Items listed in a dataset

↓↓↓

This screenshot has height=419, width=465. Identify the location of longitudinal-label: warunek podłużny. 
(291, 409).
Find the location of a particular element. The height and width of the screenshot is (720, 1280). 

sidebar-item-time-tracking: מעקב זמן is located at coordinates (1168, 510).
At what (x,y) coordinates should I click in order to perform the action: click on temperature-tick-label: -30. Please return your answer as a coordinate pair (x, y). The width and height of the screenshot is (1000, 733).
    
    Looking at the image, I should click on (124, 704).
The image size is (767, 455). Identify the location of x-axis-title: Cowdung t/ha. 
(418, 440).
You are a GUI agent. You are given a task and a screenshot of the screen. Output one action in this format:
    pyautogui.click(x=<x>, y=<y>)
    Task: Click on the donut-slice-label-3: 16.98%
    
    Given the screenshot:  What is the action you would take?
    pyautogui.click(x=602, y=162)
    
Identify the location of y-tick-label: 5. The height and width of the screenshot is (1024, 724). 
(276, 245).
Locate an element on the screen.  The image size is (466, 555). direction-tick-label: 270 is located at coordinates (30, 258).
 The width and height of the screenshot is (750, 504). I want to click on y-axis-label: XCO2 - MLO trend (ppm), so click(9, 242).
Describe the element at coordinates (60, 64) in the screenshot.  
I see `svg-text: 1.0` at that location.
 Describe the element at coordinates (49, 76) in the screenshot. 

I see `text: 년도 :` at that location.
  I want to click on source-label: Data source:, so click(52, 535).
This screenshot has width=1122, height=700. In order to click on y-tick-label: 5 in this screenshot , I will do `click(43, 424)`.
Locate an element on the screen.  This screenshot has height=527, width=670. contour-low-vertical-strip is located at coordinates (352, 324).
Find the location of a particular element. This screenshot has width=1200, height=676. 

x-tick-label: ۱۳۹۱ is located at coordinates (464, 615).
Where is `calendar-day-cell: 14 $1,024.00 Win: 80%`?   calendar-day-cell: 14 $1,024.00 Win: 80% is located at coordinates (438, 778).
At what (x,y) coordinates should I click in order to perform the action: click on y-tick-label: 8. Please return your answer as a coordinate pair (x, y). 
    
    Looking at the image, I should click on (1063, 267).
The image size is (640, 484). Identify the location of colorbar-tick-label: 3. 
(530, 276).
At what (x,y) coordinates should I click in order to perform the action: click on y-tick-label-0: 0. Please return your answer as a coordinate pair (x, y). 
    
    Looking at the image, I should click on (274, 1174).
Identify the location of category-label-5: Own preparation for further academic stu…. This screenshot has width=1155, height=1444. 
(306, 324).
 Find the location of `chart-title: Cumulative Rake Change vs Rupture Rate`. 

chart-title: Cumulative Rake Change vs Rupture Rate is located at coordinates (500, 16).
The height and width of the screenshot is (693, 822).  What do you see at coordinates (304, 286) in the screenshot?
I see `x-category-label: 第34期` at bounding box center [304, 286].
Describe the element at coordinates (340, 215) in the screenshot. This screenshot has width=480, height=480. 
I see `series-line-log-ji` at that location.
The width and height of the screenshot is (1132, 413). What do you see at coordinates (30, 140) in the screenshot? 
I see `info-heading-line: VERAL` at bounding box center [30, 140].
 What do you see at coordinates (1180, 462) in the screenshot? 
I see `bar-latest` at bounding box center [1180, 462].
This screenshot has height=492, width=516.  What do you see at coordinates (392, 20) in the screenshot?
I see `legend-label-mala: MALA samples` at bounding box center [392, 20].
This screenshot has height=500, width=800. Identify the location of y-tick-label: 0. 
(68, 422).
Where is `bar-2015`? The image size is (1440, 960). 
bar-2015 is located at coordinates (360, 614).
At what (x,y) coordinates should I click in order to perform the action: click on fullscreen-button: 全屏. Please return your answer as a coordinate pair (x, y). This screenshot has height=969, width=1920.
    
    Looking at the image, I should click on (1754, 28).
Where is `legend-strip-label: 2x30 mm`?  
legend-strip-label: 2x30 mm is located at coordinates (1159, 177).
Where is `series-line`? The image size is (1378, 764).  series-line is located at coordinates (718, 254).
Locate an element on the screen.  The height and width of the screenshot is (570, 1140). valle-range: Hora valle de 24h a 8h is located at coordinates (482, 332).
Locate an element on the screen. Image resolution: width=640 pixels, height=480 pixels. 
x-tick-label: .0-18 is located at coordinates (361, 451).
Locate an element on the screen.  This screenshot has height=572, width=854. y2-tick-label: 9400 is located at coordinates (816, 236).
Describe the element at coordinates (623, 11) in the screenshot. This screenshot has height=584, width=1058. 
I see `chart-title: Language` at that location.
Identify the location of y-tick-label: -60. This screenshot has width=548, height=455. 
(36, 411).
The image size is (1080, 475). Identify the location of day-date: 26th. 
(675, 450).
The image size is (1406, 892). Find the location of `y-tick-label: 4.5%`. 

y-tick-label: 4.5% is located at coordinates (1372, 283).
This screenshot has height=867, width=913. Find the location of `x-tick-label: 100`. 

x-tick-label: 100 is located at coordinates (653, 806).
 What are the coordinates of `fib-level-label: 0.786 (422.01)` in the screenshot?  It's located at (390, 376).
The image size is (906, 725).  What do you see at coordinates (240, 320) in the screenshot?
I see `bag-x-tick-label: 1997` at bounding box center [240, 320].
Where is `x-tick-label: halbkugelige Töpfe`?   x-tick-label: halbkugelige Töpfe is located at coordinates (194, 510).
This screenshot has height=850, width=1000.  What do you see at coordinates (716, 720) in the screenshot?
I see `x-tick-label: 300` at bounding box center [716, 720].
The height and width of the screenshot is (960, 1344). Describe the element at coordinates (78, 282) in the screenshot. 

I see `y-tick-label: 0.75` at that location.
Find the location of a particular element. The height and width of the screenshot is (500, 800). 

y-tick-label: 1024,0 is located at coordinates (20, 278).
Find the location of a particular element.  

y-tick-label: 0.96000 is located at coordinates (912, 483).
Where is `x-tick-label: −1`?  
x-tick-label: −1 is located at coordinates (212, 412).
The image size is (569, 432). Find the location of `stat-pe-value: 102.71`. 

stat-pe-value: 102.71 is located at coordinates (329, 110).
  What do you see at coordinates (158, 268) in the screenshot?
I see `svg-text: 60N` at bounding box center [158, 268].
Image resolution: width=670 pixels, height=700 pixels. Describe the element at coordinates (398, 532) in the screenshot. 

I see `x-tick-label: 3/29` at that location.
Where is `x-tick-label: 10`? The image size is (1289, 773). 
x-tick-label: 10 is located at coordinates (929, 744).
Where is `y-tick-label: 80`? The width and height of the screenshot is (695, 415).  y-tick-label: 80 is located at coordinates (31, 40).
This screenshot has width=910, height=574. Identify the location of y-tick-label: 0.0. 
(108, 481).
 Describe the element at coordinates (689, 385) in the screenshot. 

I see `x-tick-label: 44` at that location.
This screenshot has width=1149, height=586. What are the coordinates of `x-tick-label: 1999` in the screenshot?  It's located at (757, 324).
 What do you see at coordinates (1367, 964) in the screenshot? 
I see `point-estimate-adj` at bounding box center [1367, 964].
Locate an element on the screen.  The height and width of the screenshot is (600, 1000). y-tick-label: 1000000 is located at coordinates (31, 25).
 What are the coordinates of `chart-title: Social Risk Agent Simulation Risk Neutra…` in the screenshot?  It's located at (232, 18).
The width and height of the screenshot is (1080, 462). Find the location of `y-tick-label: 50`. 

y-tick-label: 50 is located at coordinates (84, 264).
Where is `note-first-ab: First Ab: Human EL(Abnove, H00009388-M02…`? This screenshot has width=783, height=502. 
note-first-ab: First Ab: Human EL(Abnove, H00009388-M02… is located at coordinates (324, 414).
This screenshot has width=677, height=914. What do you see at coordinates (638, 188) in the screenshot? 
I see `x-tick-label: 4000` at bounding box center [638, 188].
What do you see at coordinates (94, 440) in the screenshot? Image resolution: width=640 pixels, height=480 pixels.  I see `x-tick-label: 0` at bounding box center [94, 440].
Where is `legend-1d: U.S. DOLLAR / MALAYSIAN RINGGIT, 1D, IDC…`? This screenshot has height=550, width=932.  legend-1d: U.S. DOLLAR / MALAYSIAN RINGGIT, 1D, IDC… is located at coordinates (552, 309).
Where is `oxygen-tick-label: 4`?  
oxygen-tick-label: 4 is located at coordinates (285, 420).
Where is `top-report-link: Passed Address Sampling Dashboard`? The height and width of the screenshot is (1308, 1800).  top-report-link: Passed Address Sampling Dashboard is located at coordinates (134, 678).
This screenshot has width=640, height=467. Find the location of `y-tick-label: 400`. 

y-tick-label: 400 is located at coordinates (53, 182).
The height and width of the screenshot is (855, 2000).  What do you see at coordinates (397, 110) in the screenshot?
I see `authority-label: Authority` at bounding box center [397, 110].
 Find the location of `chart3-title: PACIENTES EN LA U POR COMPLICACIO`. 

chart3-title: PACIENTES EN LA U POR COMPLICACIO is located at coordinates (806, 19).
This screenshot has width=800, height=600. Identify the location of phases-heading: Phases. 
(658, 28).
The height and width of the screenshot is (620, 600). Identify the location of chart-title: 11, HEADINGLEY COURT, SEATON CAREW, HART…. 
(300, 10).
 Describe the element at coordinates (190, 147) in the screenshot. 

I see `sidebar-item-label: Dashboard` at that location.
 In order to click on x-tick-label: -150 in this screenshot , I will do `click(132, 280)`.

↑↑↑

_WHAT YOU WILL DO_
Please change "location" to "position" in the rows, starting at the first row and going on through the line that contains "(418, 440).", with everything else left unchanged.

_EXERCISE RESULT_
This screenshot has height=419, width=465. Identify the position of longitudinal-label: warunek podłużny. 
(291, 409).
Find the position of a particular element. The height and width of the screenshot is (720, 1280). 

sidebar-item-time-tracking: מעקב זמן is located at coordinates (1168, 510).
At what (x,y) coordinates should I click in order to perform the action: click on temperature-tick-label: -30. Please return your answer as a coordinate pair (x, y). The width and height of the screenshot is (1000, 733).
    
    Looking at the image, I should click on (124, 704).
The image size is (767, 455). Identify the position of x-axis-title: Cowdung t/ha. 
(418, 440).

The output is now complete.